Fig. 4The death of the proportion of subsequent primary cancers among bladder cancer survivors by sex (A, B, C),
The risk of dying from SPCs among BCa survivors is higher in different genders than general population. Among men, the risk of dying from SPCs was 41% higher than the general population, and SMR of 6 of 12 common SPCs were significantly higher. The highest SMR was in ureters [12.12 (95%CI, 10.00–14.56)], kidney and renal pelvis [1.98 (95%CI, 1.82–2.15)], lung [1.54 (95%CI, 1.50–1.59)], and liver [1.29 (95%CI, 1.17–1.43)]. SMR of top 3 SPCs decreased with age, while SMR of liver was significantly higher only in 60–64 and 70–74 age groups. SMR of prostate showed greatest decline, but patients with age > 60 years were not significantly different. SMR of ureters and kidney and renal pelvis decreased with time to diagnosis. SMR of lung after 1 year of diagnosis and liver after 1–10 years of diagnosis were higher than the general population. Since 2005, SMR of ureters gradually increased, SMR of lung gradually decreased, while SMR of kidney and renal pelvis is relatively stable. Among women, the risk of dying from SPCs was 67% higher than the general population, and SMR of 5 of 14 common SPCs were significantly higher. The highest SMR was in ureters [25.82 (95%CI, 18.97–34.33]), kidney and renal pelvis [SMR, 5.07 (95%CI, 4.41–5.80)], cervix [2.49 (95%CI, 1.79–3.36)], and lung [2.03 (95%CI, 1.91–2.15)]. SMR of top 3 SPCs decreased with age. SMR of ureters and kidney and renal pelvis decreased with prolongation of diagnosis, but SMR of ureters was not significantly different in diagnosis of > 10 years.

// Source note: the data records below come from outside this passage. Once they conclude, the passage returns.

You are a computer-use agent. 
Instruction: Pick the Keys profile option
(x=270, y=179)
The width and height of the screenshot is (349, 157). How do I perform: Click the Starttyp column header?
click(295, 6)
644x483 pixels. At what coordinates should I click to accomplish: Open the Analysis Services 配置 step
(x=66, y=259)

SMR of cervix was significantly higher within 1 year of diagnosis and in 5–10 years. SMR of lung increased after 1 year of diagnosis. Since 2000, SMR of kidney and renal pelvis gradually increased, while SMR of lung was relatively stable (Fig. 5A-C, eFigure. 4 A-C,eTable 3).

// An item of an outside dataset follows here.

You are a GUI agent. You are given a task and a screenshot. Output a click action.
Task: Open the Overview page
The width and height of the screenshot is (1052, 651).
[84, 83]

Fig. 5Standardized mortality ratios of subsequent primary cancers among bladder cancer survivors by sex (A, B, C). In order to see the fluctuation of the specific second primary cancer more intuitively, we removed the ureteral cancer with the largest fluctuation (this part is mentioned in the supplementary materail
AERD of SPCs varied among BCa survivors. Among men, top 3 SPCs for AERD were lung (15.60/10000), kidney and renal pelvis (2.69/10000), and pancreas (1.28/10000). AERD of lung and kidney and renal pelvis increased from 50 to 80 years old. AERD of pancreas increased after 55 years old. Among women, SPCs with highest AERD were lung (18.66/10000), kidney and renal pelvis (5.44/10000), and ureters (1.45/10000). AERD of lung and kidney and renal pelvis increased from 45 to 70 years old. AERD of ureters increased after 75 years old (eFigure. 5A-C). The mortality of SPCs varied among BCa survivors. Among men, top 3 SPCs for overall mortality were lung (442.58/10000), prostate (117.25/10000), and colorectal (76.99/10000). Similarly, lung (368.56/10000), kidney and renal pelvis (67.80/10000), and colorectal (56.87/10000) were the most common in women (eFigure. 6A-C).